Beyond Competition: Designing Data Portability to Support Research on the Digital Information Environment

February 26, 2024  ·   Policy

Although portability is often considered through a competition lens, policymakers and companies should understand its potential impact on policy-relevant research efforts and ensure that portability can support research on the impacts of digital platforms and services.

An illustration of two mobile devices exchanging data.

Credit: Adobe Stock / WEBTECHOPS

View a full version of this paper, which was presented at the Data Transfer Summit hosted by the Data Transfer Initiative.

Introduction

A key concern for policymakers, journalists, civil society organizations, and academics alike is understanding the myriad impacts of digital platforms, which have come to play a central role in social interactions, economic activities, and the dissemination of information.

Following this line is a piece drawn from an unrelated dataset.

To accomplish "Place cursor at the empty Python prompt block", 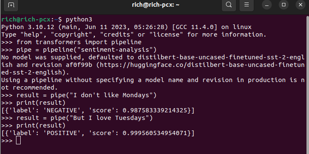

However, a recurring challenge has been that the digital trace data necessary to produce rigorous evidence on platform effects are stored in proprietary databases, often accessible only to the platforms themselves and used for commercial applications. This dynamic enables platforms to act as gatekeepers for both academic research agendas and evidence-based policy evaluations, leaving key questions of societal import unanswered and unanswerable given a lack of data. Alarmingly, several platforms—such as Facebook, Twitter, and Reddit—have shut down public application programming interfaces (APIs) in recent years, erecting significant barriers for independent researchers to collect requisite data.

Policymakers have made data access a central concern for efforts to increase platform transparency, oversight, and accountability. In the European context, the Digital Services Act (DSA), which is primarily concerned with platform transparency and user protection, includes provisions to grant access to data from very large online platforms (VLOPs) and very large search engines (VLOEs) to vetted researchers. In the United States context, the Platform Accountability and Transparency Act (PATA) has been introduced, which includes similar mechanisms for requiring independent data access. While promising, these approaches to data access have key limitations, most notably their narrow application to VLOPs and VLOEs. This limitation is especially important given recent developments in the digital information environment, such as the rise of smaller platforms that do not reach DSA or PATA usage thresholds but nonetheless have potential social or political significance (e.g., Discord, Twitch, Nextdoor). The timeline for full DSA implementation, including comprehensive data access for vetted researchers under Article 40, is not fully known; there have also been reports of rejected requests for data through DSA.

Researchers have developed a number of other mechanisms for collecting data, such as web scraping and web tracking. A key challenge for collecting data without user or platform consent is that it introduces potential legal risks for researchers and ethical risks for users. Within this context, one promising approach is data donations in which users consent to donate digital trace data for research. In addition to establishing user consent, data donations fall within legal data portability provisions, such as those in the European Union General Data Protection Regulation (GDPR) and the proposed ACCESS Act in the U.S., and thus provide legal protections for researchers engaging in research on digital platforms. However, data portability, or the right for users to transfer their data from one digital service to themselves and/or to another digital service, has generally been considered through the lens of competition. This has led to a mismatch between data portability as a mechanism to promote competition in the digital marketplace and a mechanism to collect user data to facilitate research on the digital information environment. On the one hand, policymakers and platforms have approached the design, implementation, and evaluation of data portability through the lens of competition. On the other, researchers have leveraged data portability provisions for research, but often with challenges due to this misalignment between the needs of competition and research.

In this paper, I aim to situate data portability within the evolving discussions of how to support data access for researchers. More specifically, I explore how, given changes in the digital information environment, data donations enabled by portability requirements provide promising opportunities for facilitating research that is aligned with ethical and legal frameworks. I use generative AI as a case study for how data portability can support both platform competition and transparency. I then discuss current challenges for using data donations for research and provide recommendations for better aligning portability mechanisms with research. Taken together, I argue that, although portability is often considered through a competition lens, policymakers should understand its potential impact on policy-relevant research efforts and ensure that portability can support research on the societal impacts of digital platforms and services.